WHAT YOU WILL DO
Please go through the whole listing below and change every "GUI agent" to "screen assistant", leaving everything else unchanged.

:::::

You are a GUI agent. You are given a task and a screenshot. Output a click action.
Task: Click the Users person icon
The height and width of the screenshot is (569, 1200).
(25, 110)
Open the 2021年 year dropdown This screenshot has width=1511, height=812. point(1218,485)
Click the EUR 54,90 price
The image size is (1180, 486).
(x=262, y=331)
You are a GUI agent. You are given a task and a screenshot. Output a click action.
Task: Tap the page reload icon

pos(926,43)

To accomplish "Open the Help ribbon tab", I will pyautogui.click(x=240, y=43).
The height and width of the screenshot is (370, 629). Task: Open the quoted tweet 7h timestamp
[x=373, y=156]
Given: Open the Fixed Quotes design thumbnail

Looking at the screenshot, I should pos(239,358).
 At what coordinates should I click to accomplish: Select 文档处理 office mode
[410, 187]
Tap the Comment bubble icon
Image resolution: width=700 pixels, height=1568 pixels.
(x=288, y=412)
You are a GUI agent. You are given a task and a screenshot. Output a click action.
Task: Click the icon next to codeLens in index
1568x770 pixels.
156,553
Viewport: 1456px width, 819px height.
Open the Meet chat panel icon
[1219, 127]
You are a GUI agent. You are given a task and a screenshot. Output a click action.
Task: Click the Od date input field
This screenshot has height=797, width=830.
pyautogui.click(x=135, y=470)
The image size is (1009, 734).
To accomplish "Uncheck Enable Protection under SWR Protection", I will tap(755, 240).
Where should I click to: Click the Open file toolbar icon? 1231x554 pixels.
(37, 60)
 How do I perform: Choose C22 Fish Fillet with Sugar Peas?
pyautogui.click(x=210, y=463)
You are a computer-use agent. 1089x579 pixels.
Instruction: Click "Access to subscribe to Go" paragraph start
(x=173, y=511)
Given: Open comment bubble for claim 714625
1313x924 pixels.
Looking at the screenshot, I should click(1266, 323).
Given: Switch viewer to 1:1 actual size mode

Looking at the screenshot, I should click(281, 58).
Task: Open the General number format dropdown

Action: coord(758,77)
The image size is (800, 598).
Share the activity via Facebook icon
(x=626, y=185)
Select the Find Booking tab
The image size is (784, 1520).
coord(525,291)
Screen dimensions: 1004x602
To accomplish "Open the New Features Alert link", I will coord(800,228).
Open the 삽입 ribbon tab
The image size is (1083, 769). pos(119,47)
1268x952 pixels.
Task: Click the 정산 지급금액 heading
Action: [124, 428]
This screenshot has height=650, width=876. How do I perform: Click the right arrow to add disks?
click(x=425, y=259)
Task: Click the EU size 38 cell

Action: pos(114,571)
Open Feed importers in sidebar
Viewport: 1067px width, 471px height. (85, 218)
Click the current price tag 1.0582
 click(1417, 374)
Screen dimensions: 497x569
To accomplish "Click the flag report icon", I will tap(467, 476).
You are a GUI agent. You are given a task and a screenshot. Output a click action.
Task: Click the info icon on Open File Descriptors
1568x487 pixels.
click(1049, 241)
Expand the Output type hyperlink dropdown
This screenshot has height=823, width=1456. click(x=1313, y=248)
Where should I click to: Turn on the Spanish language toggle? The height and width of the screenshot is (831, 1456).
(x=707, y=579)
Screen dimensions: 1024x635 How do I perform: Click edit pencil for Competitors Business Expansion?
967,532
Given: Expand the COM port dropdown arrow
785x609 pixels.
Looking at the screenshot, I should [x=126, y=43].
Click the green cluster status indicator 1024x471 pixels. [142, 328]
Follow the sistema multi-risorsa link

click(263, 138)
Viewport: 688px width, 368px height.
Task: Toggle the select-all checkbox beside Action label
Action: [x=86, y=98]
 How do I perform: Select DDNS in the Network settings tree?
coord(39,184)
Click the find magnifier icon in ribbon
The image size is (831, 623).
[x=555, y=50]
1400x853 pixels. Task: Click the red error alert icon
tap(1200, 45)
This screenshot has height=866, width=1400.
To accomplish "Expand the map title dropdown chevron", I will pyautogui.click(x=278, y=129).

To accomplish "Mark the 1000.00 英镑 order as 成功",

:::::

SOLUTION TO THE PROBLEM
You are a screen assistant. You are given a task and a screenshot. Output a click action.
Task: Click the Users person icon
The height and width of the screenshot is (569, 1200).
(25, 110)
Open the 2021年 year dropdown This screenshot has width=1511, height=812. point(1218,485)
Click the EUR 54,90 price
The image size is (1180, 486).
(x=262, y=331)
You are a screen assistant. You are given a task and a screenshot. Output a click action.
Task: Tap the page reload icon

pos(926,43)

To accomplish "Open the Help ribbon tab", I will pyautogui.click(x=240, y=43).
The height and width of the screenshot is (370, 629). Task: Open the quoted tweet 7h timestamp
[x=373, y=156]
Given: Open the Fixed Quotes design thumbnail

Looking at the screenshot, I should pos(239,358).
 At what coordinates should I click to accomplish: Select 文档处理 office mode
[410, 187]
Tap the Comment bubble icon
Image resolution: width=700 pixels, height=1568 pixels.
(x=288, y=412)
You are a screen assistant. You are given a task and a screenshot. Output a click action.
Task: Click the icon next to codeLens in index
1568x770 pixels.
156,553
Viewport: 1456px width, 819px height.
Open the Meet chat panel icon
[1219, 127]
You are a screen assistant. You are given a task and a screenshot. Output a click action.
Task: Click the Od date input field
This screenshot has height=797, width=830.
pyautogui.click(x=135, y=470)
The image size is (1009, 734).
To accomplish "Uncheck Enable Protection under SWR Protection", I will tap(755, 240).
Where should I click to: Click the Open file toolbar icon? 1231x554 pixels.
(37, 60)
 How do I perform: Choose C22 Fish Fillet with Sugar Peas?
pyautogui.click(x=210, y=463)
You are a computer-use agent. 1089x579 pixels.
Instruction: Click "Access to subscribe to Go" paragraph start
(x=173, y=511)
Given: Open comment bubble for claim 714625
1313x924 pixels.
Looking at the screenshot, I should click(1266, 323).
Given: Switch viewer to 1:1 actual size mode

Looking at the screenshot, I should click(281, 58).
Task: Open the General number format dropdown

Action: coord(758,77)
The image size is (800, 598).
Share the activity via Facebook icon
(x=626, y=185)
Select the Find Booking tab
The image size is (784, 1520).
coord(525,291)
Screen dimensions: 1004x602
To accomplish "Open the New Features Alert link", I will coord(800,228).
Open the 삽입 ribbon tab
The image size is (1083, 769). pos(119,47)
1268x952 pixels.
Task: Click the 정산 지급금액 heading
Action: [124, 428]
This screenshot has height=650, width=876. How do I perform: Click the right arrow to add disks?
click(x=425, y=259)
Task: Click the EU size 38 cell

Action: pos(114,571)
Open Feed importers in sidebar
Viewport: 1067px width, 471px height. (85, 218)
Click the current price tag 1.0582
 click(1417, 374)
Screen dimensions: 497x569
To accomplish "Click the flag report icon", I will tap(467, 476).
You are a screen assistant. You are given a task and a screenshot. Output a click action.
Task: Click the info icon on Open File Descriptors
1568x487 pixels.
click(1049, 241)
Expand the Output type hyperlink dropdown
This screenshot has height=823, width=1456. click(x=1313, y=248)
Where should I click to: Turn on the Spanish language toggle? The height and width of the screenshot is (831, 1456).
(x=707, y=579)
Screen dimensions: 1024x635 How do I perform: Click edit pencil for Competitors Business Expansion?
967,532
Given: Expand the COM port dropdown arrow
785x609 pixels.
Looking at the screenshot, I should [x=126, y=43].
Click the green cluster status indicator 1024x471 pixels. [142, 328]
Follow the sistema multi-risorsa link

click(263, 138)
Viewport: 688px width, 368px height.
Task: Toggle the select-all checkbox beside Action label
Action: [x=86, y=98]
 How do I perform: Select DDNS in the Network settings tree?
coord(39,184)
Click the find magnifier icon in ribbon
The image size is (831, 623).
[x=555, y=50]
1400x853 pixels. Task: Click the red error alert icon
tap(1200, 45)
This screenshot has height=866, width=1400.
To accomplish "Expand the map title dropdown chevron", I will pyautogui.click(x=278, y=129).

To accomplish "Mark the 1000.00 英镑 order as 成功",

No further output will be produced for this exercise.